Submitted by Assigned_Reviewer_43

Q1: Comments to author(s). First provide a summary of the paper, and then address the following criteria: Quality, clarity, originality and significance. (For detailed reviewing guidelines, see http://nips.cc/PaperInformation/ReviewerInstructions)
This paper proposes an EM-like algorithm for matrix completion applied to recommendation systems; parameter estimation is constrained in order to maintain privacy guarantees. The authors modify the typical matrix completion with trace-norm regularization to only estimate the item features.


Quality:
The paper illustrates a nice use of privacy aware learning for the application of recommendation systems. They show that a small number of public users having a large number of ratings can provide sufficient overlap with private data to enable good accuracy. They use the private data to estimate covariances, while keeping a particular marginal distribution that helps maintain privacy.

Clarity:
The paper is well written. A few things could have been elaboarated:
- It's not quite clear how their method compares to previous methods, e.g. [10], either experimentally or in terms of privacy guarantees.
- It would be nice to show summary statistics/plots of the marginal distributions to help illustrate the affects of their technique.

Significance:
This paper belongs to an important class of algorithms that allow one to choose between privacy and accuracy. If data privacy continues to be in the public spotlight, this paper could be a nice addition to that field.

Originality:
To this reader's knowledge, their approach is novel, borrowing from common techniques in privacy aware learning.
Q2: Please summarize your review in 1-2 sentences
The paper illustrates a nice application of privacy aware learning to recommendation systems. Further experiments would strengthen the reader's understanding of how the algorithm performs, whether it meets its privacy goals, and how it compares to previous methods.
Author Feedback
Author Feedback
Q1:Author rebuttal: Please respond to any concerns raised in the reviews. There are no constraints on how you want to argue your case, except for the fact that your text should be limited to a maximum of 6000 characters. Note however, that reviewers and area chairs are busy and may not read long vague rebuttals. It is in your own interest to be concise and to the point.
We thank all the reviewers for their comments.

Reviewer 16:

Yes, “percentage of users” refers to the percentage of users that are public.

Our second experiment shows that PMC and PMD outperform DP in the presence of a small number of private users. We didn’t use all the users in this experiment because the EM algorithm for DP and others requires us to fill in (obfuscate) the full rating vector for each user. This becomes expensive on the server side.

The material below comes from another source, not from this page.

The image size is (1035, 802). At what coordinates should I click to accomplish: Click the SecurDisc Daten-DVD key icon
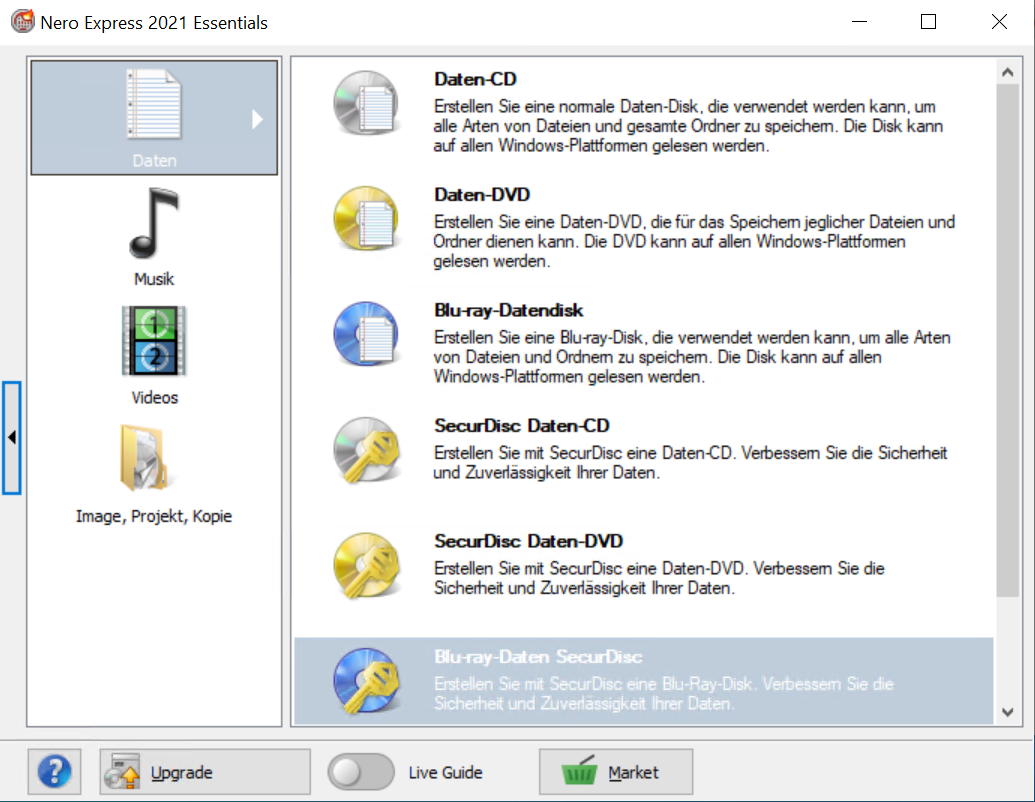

The issue can be dealt with on-line algorithms or by using multiple servers.

Using private users with most ratings shows the performance differences more robustly. The results remain close if we select private users uniformly.

Reviewer 35:

We agree additional experiments would only strengthen the paper. However, the two experiments included highlight the main results: 1) the error bound and 2) the new privacy mechanism. Consistent with our bound, we show that a small number of public users suffice for good accuracy. In the second part, we compare our privacy mechanism to “local privacy” proposed in [5]. Our algorithm (privacy concept) significantly outperforms theirs.

Reviewer 43:

Our setting differs substantially from [10] where they assume that a trusted server holds all the data. In [10], the goal is to publish statistics so as to make recommendations to individual users. This is a standard DP setting. In contrast, our server is untrusted and each user must guard their own data. DP does not apply directly. “local privacy” in [5] extends DP to our setting, and we provide a comparison in figure 2.

We will add a summary plot of marginal distributions to the supplementary material.